● **TASK TO CARRY OUT**
The answer must consist solely of the lines from the one containing "Select the Music category icon" to the end of the entries below, repeated exactly.

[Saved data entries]
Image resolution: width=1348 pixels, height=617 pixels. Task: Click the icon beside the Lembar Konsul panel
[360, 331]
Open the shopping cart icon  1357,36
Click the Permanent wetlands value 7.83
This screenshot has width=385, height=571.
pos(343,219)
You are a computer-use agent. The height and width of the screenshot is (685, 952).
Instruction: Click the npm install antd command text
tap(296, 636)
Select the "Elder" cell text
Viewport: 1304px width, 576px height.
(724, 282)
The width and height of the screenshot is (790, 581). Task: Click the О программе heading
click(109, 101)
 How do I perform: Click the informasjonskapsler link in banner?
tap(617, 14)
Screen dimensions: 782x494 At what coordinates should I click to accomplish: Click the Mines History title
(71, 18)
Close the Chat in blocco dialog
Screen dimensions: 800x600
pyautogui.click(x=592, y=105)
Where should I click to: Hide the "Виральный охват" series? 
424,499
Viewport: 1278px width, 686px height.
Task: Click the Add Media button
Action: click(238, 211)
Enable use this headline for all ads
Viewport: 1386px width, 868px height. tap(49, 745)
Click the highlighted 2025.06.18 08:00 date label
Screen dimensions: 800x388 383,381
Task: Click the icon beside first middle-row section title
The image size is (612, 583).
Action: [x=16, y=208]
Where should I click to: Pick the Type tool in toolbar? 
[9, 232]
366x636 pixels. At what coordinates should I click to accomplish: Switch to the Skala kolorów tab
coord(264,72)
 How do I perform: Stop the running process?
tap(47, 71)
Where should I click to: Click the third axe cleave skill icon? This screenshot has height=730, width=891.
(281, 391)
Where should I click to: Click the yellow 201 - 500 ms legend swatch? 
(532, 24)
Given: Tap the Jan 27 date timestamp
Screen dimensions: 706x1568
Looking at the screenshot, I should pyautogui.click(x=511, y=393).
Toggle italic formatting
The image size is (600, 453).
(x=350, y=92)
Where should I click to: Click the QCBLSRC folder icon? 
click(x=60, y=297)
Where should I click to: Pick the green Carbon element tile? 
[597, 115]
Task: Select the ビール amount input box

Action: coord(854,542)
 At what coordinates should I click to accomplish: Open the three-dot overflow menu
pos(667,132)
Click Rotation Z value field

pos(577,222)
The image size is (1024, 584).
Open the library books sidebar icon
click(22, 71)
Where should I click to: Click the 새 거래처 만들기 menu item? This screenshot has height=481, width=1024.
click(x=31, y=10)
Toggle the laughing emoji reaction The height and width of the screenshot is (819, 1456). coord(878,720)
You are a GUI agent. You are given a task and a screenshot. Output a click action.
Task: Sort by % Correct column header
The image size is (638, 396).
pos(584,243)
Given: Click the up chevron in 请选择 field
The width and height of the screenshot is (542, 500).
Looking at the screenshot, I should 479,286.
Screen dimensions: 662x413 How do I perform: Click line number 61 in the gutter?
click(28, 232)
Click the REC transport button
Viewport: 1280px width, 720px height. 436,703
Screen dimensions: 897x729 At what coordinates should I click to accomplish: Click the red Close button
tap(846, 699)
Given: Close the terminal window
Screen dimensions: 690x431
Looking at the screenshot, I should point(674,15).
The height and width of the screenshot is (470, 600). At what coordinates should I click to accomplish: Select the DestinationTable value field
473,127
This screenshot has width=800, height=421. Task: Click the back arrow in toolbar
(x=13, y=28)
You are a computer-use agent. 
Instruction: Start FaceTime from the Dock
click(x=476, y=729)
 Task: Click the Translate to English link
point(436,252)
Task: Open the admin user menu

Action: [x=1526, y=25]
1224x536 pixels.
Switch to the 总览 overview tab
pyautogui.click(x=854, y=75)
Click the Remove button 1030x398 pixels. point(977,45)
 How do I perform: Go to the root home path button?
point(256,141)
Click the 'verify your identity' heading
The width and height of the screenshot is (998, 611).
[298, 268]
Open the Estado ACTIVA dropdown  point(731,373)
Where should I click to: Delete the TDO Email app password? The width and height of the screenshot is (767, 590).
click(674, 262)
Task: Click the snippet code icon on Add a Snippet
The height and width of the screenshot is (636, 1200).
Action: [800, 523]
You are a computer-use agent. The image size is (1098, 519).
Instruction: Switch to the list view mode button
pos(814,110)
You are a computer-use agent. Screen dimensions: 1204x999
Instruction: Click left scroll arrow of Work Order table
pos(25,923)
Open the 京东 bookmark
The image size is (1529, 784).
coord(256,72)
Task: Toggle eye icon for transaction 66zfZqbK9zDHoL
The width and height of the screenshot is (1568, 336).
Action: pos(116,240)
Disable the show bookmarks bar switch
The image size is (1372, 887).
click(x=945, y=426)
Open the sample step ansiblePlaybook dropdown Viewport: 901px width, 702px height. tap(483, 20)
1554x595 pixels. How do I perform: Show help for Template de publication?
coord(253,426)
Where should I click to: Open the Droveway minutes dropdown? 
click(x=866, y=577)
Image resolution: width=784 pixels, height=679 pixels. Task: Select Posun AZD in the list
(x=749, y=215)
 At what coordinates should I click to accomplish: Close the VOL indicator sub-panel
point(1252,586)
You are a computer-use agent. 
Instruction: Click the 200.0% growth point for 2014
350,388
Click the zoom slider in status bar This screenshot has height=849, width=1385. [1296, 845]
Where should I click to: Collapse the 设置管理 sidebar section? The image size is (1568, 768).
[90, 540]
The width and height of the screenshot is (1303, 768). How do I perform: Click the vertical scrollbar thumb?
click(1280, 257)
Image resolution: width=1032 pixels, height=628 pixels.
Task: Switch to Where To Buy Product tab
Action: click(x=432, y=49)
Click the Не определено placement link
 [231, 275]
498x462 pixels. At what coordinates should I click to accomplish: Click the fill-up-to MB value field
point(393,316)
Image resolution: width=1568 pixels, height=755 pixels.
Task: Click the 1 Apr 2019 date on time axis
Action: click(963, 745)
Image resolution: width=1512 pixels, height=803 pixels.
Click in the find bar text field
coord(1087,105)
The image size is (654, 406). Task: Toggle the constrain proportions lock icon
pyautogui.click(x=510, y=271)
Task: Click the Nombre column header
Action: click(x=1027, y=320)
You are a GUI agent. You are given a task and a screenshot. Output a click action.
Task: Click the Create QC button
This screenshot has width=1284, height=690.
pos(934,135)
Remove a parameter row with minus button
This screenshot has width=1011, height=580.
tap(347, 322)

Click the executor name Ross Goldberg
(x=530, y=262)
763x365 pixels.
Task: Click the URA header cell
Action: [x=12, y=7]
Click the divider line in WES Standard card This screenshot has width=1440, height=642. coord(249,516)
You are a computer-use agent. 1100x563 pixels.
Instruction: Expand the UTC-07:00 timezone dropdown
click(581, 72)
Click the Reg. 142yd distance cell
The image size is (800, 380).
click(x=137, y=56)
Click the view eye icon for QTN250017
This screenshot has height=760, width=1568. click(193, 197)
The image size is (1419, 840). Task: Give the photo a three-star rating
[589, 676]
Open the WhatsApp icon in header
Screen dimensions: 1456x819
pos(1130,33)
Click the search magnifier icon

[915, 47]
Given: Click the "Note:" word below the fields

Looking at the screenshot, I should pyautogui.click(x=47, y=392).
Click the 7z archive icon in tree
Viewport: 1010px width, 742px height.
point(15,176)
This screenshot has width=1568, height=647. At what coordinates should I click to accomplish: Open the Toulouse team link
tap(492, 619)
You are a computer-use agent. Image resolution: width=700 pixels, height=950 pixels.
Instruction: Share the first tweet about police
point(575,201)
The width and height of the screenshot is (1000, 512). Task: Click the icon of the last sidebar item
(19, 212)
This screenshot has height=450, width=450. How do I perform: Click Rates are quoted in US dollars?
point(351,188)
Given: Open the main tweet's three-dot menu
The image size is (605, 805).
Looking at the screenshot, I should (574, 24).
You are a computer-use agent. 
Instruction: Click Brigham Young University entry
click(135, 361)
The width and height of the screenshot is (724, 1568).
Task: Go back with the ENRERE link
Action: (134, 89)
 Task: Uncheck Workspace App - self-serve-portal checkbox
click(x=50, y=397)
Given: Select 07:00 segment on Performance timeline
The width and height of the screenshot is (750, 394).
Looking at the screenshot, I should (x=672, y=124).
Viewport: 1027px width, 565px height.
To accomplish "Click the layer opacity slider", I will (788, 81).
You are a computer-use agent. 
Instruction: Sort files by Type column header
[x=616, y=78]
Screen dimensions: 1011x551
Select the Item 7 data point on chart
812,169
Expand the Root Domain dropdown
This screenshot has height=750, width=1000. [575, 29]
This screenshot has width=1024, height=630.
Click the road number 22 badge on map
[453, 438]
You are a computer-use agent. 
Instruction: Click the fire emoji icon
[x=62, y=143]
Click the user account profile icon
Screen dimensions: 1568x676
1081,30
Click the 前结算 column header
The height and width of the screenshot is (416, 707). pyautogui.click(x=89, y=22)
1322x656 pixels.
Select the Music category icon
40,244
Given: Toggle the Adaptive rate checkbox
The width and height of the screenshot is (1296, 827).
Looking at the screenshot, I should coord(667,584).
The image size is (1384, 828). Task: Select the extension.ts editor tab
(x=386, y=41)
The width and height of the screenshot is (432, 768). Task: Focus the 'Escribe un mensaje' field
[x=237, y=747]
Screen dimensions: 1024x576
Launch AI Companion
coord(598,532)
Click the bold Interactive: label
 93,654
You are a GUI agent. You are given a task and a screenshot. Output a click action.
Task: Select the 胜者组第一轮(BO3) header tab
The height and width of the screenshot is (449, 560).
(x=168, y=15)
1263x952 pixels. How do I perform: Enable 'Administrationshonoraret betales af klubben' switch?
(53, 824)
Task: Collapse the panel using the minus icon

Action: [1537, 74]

● **ANSWER TO THE EXERCISE**
Select the Music category icon
40,244
Given: Toggle the Adaptive rate checkbox
The width and height of the screenshot is (1296, 827).
Looking at the screenshot, I should coord(667,584).
The image size is (1384, 828). Task: Select the extension.ts editor tab
(x=386, y=41)
The width and height of the screenshot is (432, 768). Task: Focus the 'Escribe un mensaje' field
[x=237, y=747]
Screen dimensions: 1024x576
Launch AI Companion
coord(598,532)
Click the bold Interactive: label
 93,654
You are a GUI agent. You are given a task and a screenshot. Output a click action.
Task: Select the 胜者组第一轮(BO3) header tab
The height and width of the screenshot is (449, 560).
(x=168, y=15)
1263x952 pixels. How do I perform: Enable 'Administrationshonoraret betales af klubben' switch?
(53, 824)
Task: Collapse the panel using the minus icon

Action: [1537, 74]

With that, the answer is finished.